March 19th – 26th
As we all know, 2020 has been bananas. I’ve had this book on my shelf since it came out, and following an ankle injury that pulled me out of work for several weeks, as well as the following quarantine I was in, I was looking for titles to help me reduce anxiety. This was the first of those titles. This book is about what you should be worried about, what you should care about, and what you should desire to change.
I found it an interesting, although short read. My favorite part of the book was the anecdotes that Manson inserted, mostly about the ones from other cultures and history. It made the book feel so much more grounded, and it didn’t at all read like a stereotypical “self-help” book. That being said, my enjoyment of the book mostly stopped there.

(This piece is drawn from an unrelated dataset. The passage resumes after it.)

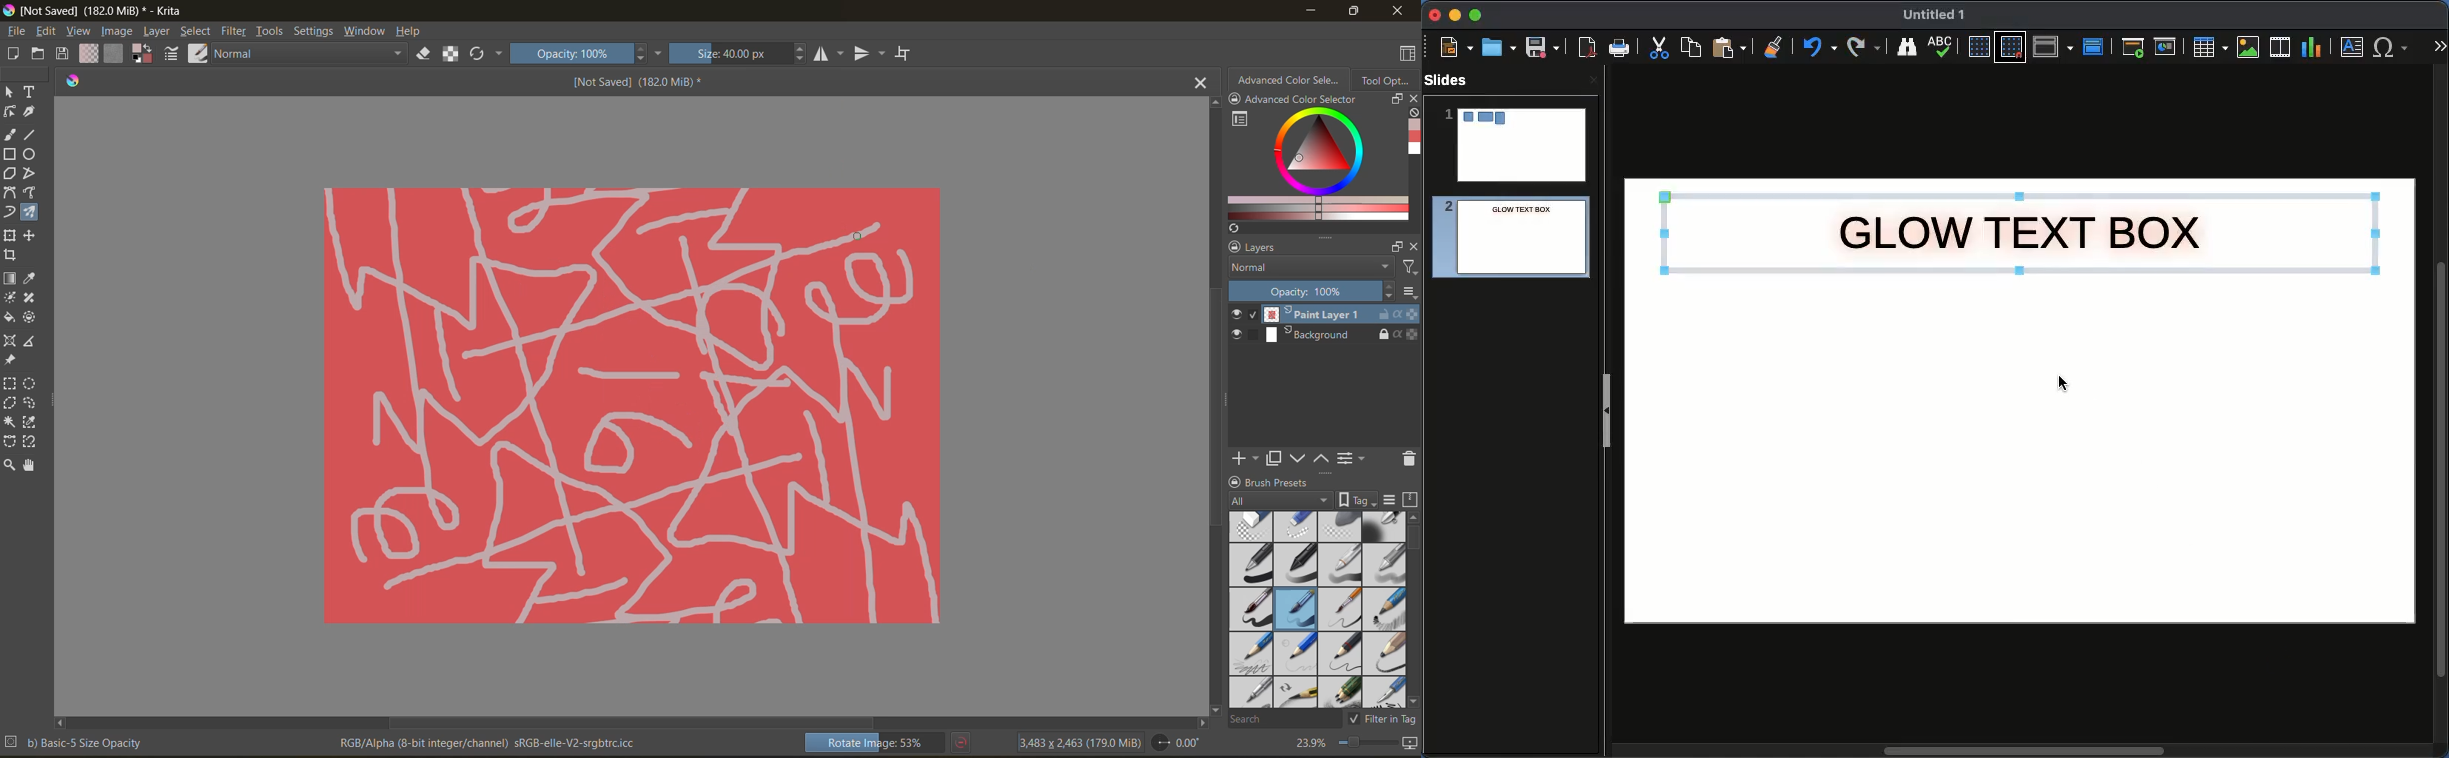 This screenshot has height=784, width=2464. What do you see at coordinates (158, 33) in the screenshot?
I see `layer` at bounding box center [158, 33].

Manson’s description of himself as a perfect husband (who doesn’t tell their wife that they look terrible if they try something new?) whose relationship is built on “honesty”. He describes a series of his relationship conquests, and most of it is extremely unnecessary, and then talks about how settling down with his wife made those relationships seem even more frivolous. Even most of the swearing and all of his profanity is built mostly for shock factor, and had no real substance to it.
A lot of this felt like interesting aspects of religion taken out of context and then shoved into a set of conservative values about pulling yourself out and just getting things done, and those were the parts that I wasn’t a fan of.
I likely won’t be reading Manson’s other book, because he’s definitely not for me.